J.J. Abrams got the summer kick-started with Star Trek, which wowed critics and beamed up $257 million, making it the fifth-biggest film of the year so far. "That may be the best television adaptation ever done," Mantz says. "It wasn't a great adaptation. It was a great movie, period."
But before you could say "live long and prosper," Will Ferrell's Land of the Lost came and stunk up the joint to the tune of $49 million. "That was a bad concept from the start," says Reelz network box office analyst Steve Mason. "They were trying to parody something that was already cheesy, and it fell flat."
Sure, carp all you want that Hollywood has lost its originality. But an inspection of the top movies of the year finds that three of the top five are sequels or franchise installments.
Harry Potter and the Half-Blood Prince conjured up $294 million. Even the critically pulverized X-Men Origins: Wolverine sliced up $180 million, and Night at the Museum: Battle of the Smithsonian did $176 million. "People still like what's familiar," Pandya says. "We complain about sequels, but audiences connect with the characters. We feel like we know them."
Remember when hunks ran Hollywood? Look at the top five movies of the year (Transformers, Harry Potter, Up, The Hangover and Star Trek), and you'll find an ensemble cast with no A-listers.
Tom Hanks led Angels&Demons to $133 million. Johnny Depp's portrayal of John Dillinger in Public Enemies rang up $97 million. Even Denzel Washington and John Travolta couldn't propel The Taking of Pelham 1 2 3 past $66 million. "They aren't bad numbers, but not what you expect with that kind of talent," Mason says. "The day of just putting a big star on screen and having a hit is over."
Where was our Little Miss Sunshine? Our My Big Fat Greek Wedding?
Despite some critical raves, small-budget movies were an undiscovered treat this season (unless you count District 9's $90 million, but that had the power of producer Peter Jackson behind it).
Many critics consider the war drama The Hurt Locker the best film of the year so far, but it has made just $11 million. The romantic comedies (500) Days of Summer ($25 million) and Away We Go ($10 million ) have their fans, but not enough to make them hits.
"It's getting tougher out there to get noticed," says Sheila DeLoach of Fox Searchlight, which released Summer. "Hopefully, you're remembered at the end of the year (at Oscar time), which helps business."
(NOT SO) FUNNY MEN
Some of the industry's biggest jokesters weren't laughing this summer as adult stand-up comedians fell flat.
Even with Adam Sandler and Seth Rogen, Judd Apatow's $75 million Funny People took in a paltry $51 million.
Jack Black's prehistoric comedy Year One fared worse with $43 million.

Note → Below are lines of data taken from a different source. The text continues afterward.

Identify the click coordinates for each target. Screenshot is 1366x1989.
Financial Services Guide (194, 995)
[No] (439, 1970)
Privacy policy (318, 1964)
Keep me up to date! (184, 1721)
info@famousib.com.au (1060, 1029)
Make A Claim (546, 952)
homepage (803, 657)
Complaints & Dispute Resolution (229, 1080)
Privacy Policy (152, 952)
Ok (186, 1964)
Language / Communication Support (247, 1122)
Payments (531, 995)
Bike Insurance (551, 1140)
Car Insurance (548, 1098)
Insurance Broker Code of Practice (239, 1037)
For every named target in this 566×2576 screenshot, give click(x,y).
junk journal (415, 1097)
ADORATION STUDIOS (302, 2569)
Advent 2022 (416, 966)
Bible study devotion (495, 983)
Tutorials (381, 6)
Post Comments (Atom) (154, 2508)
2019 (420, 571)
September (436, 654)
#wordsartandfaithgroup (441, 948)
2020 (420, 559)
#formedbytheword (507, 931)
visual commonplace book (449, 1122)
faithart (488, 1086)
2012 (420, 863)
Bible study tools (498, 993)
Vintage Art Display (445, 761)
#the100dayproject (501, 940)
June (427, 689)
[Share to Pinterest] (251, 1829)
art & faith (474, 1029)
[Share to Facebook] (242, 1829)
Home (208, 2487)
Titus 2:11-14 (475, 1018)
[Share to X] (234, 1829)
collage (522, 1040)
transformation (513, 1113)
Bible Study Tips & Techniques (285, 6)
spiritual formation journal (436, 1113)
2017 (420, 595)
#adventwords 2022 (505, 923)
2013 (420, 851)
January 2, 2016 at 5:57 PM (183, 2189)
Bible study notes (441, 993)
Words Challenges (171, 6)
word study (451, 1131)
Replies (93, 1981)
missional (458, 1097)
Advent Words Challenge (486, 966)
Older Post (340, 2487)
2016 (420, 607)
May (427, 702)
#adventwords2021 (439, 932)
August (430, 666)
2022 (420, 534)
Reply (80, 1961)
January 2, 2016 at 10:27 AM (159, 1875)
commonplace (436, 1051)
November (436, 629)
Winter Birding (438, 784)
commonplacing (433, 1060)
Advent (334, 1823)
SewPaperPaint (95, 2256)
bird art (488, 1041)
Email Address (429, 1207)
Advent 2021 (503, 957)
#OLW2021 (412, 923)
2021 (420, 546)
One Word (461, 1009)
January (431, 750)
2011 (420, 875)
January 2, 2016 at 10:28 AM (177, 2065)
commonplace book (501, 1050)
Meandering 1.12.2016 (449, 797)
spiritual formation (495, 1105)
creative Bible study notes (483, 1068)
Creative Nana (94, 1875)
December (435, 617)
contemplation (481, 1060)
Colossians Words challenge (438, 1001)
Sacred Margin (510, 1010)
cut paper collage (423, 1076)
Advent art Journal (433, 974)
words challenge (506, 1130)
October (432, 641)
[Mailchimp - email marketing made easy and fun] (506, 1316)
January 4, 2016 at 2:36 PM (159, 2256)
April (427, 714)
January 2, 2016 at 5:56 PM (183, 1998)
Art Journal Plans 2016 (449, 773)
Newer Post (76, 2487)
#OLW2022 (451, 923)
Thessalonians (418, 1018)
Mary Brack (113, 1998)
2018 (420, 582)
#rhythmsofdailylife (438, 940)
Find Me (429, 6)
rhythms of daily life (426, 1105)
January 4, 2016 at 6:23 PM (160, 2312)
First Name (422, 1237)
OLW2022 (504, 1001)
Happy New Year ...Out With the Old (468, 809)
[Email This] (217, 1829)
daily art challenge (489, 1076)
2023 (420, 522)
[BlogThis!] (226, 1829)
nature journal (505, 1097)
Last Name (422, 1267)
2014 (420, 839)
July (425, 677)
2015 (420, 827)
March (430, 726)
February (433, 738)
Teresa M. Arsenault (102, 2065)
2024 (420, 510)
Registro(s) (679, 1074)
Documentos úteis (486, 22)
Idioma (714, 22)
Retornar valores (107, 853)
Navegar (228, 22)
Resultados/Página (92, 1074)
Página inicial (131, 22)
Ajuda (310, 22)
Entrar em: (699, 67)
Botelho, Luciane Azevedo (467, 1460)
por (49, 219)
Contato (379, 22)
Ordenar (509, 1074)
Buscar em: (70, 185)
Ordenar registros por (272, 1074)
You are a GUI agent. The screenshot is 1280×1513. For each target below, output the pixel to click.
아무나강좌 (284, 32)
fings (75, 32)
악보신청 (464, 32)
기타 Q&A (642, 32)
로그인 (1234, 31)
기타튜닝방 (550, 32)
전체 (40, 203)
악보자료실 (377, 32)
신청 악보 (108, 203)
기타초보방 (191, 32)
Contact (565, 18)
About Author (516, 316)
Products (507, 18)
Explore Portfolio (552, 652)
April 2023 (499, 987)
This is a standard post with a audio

Funny People "wasn't sure what it wanted to be," Mason says. "People were expecting one thing from Sandler and Apatow and got something else."
There's a reason Hollywood cranks out dozens of horror films every year: They're cheap, profitable and critic-proof.
They aren't, however, teen-proof, and audiences did the scaring this summer by largely rejecting fright flicks such as Orphan ($41 million), Sam Raimi's Drag Me to Hell ($42 million ) and Halloween II (a middling $16 million debut).
The standout: The Final Destination, which opened to $27 million, despite being the fourth installment of the franchise, with the help of 3-D technology.
"It's going to change the movies," says Jeff Goldstein of Warner Bros., which released Destination. "But you still have to tell a story people want to hear."